▶ **Task goal**
Everything in the listing below should be written out again exactly, except the pictures.

▶ **Data provided**
++++++++++++++++++++

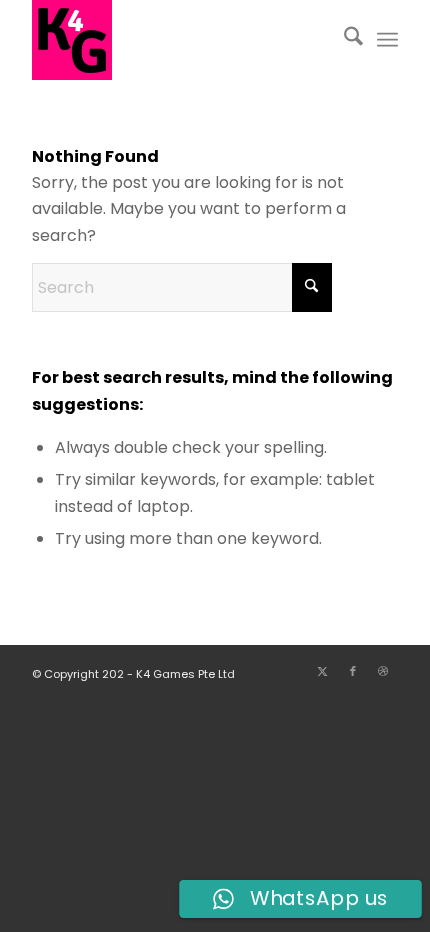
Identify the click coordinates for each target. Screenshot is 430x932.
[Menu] (387, 40)
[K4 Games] (178, 40)
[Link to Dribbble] (383, 671)
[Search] (343, 40)
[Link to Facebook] (353, 671)
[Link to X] (323, 671)
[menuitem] (343, 40)
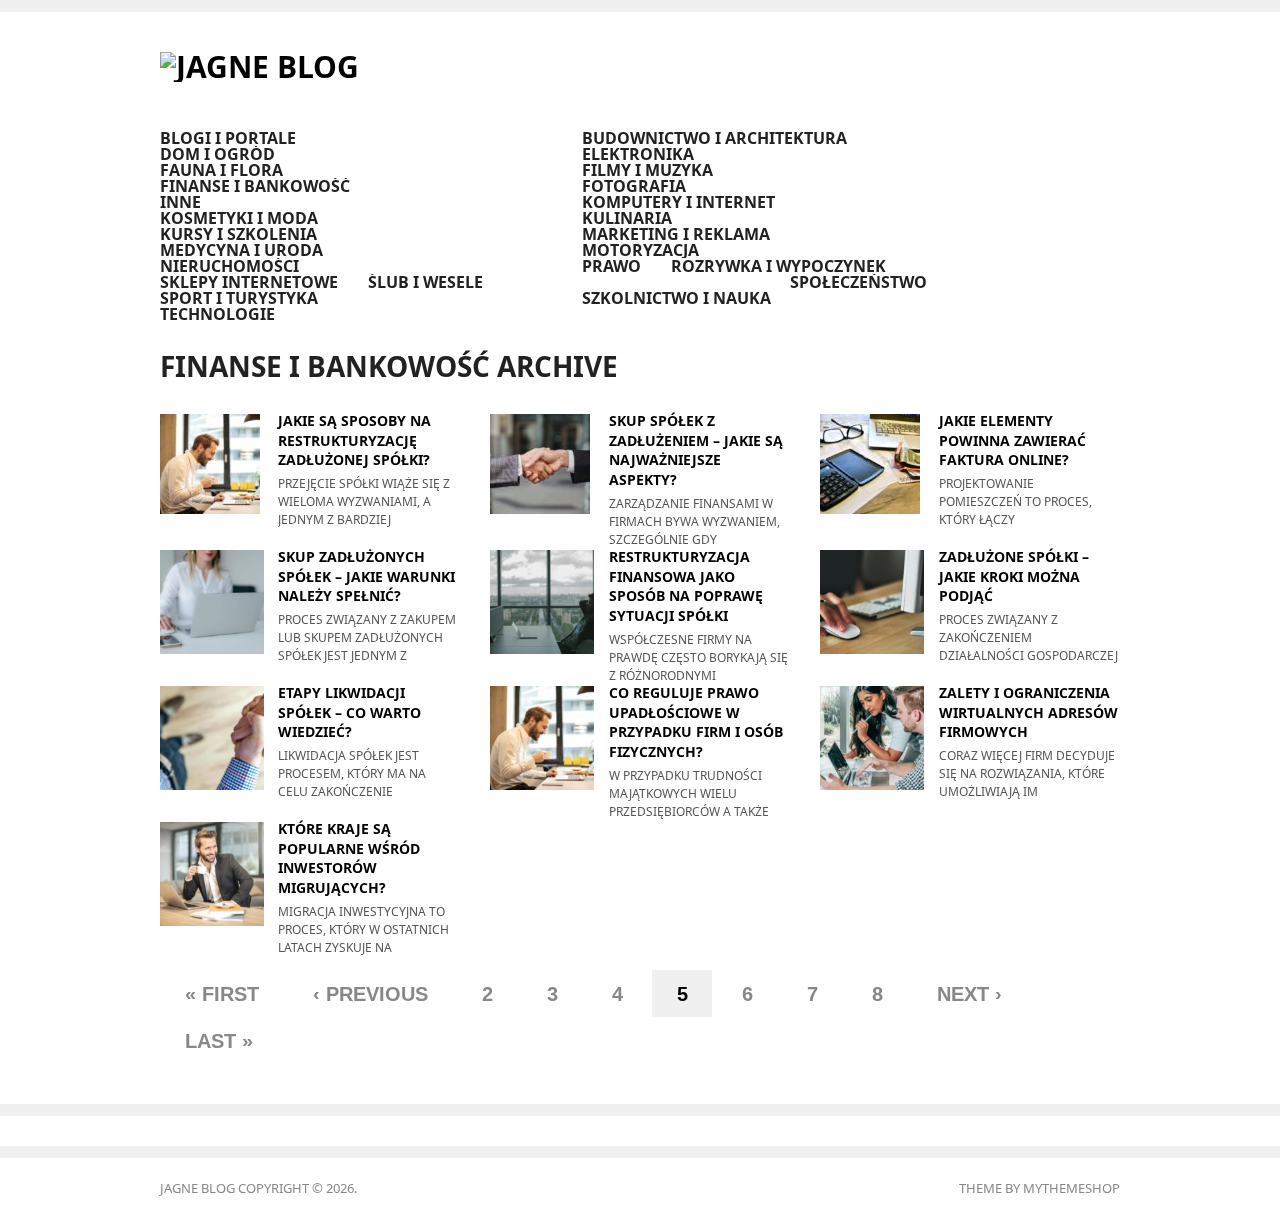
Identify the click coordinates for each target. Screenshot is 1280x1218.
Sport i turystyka (239, 298)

++++++++++++++++++++

▶ **Solution for this problem**
Identify the click coordinates for each target. Screenshot is 430x932.
[Menu] (387, 40)
[K4 Games] (178, 40)
[Link to Dribbble] (383, 671)
[Search] (343, 40)
[Link to Facebook] (353, 671)
[Link to X] (323, 671)
[menuitem] (343, 40)
Identify the click coordinates for each target. Screenshot is 1280x1218.
Sport i turystyka (239, 298)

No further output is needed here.